6. Il résulte de tout ce qui précède, sans qu’il soit besoin de se prononcer sur les autres moyens de la requête, que les requérants sont fondés à demander l’annulation de la décision attaquée.
Sur les conclusions à fin d’injonction :
7. Eu égard au motif d’annulation retenu, le présent jugement implique nécessairement qu’un visa de long séjour soit délivré à M. D. Par suite, il y a lieu d’enjoindre au ministre de l’intérieur de faire délivrer à l’intéressé le visa sollicité, dans un délai de deux mois à compter de sa notification.
Sur les frais d’instance :
8. Il y a lieu, dans les circonstances de l’espèce, de mettre à la charge de l’État la somme de 1 200 euros à verser à M. D au titre des dispositions de l’article L. 761-1 du code de justice administrative.
D É C I D E :
Article 1er : La décision implicite de la commission de recours contre les décisions de refus de visa d’entrée en France née le 3 septembre 2023 est annulée.
Article 2 : Il est enjoint au ministre de l’intérieur de faire délivrer à M. D le visa de long séjour sollicité, dans un délai de deux mois à compter de la notification du présent jugement.
Article 3 : L’Etat versera à M. D la somme de 1 200 (mille deux cents) euros au titre des dispositions de l’article L. 761-1 du code de justice administrative.

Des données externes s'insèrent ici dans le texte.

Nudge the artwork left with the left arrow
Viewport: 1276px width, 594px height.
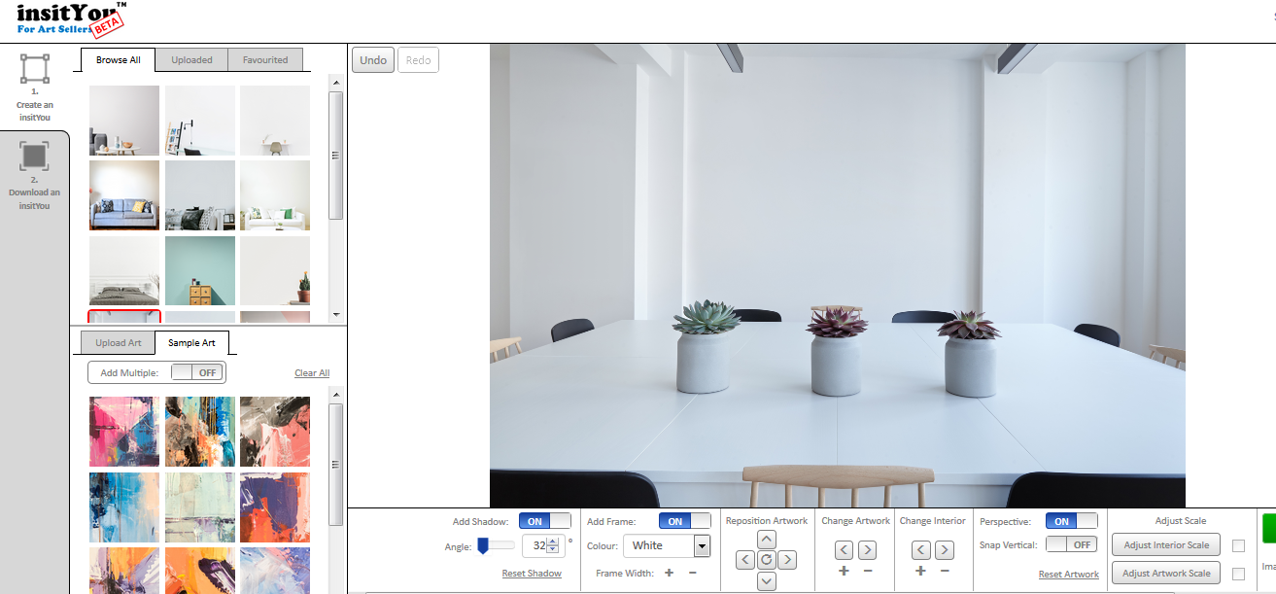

Article 4 : Le présent jugement sera notifié à M. B D, à
Mme C A et au ministre de l’intérieur.
Délibéré après l’audience du 30 septembre 2024, à laquelle siégeaient :
Mme Le Barbier, présidente,
Mme Glize, conseillère,
M. Templier, conseiller.
Rendu public par mise à disposition au greffe le 21 octobre 2024.
Le rapporteur,
P. TEMPLIER
La présidente,
M. LE BARBIER
La greffière,
S. JEGO
La République mande et ordonne au ministre de l’intérieur en ce qui le concerne ou à tous commissaires de justice à ce requis en ce qui concerne les voies de droit commun contre les parties privées, de pourvoir à l’exécution de la présente décision.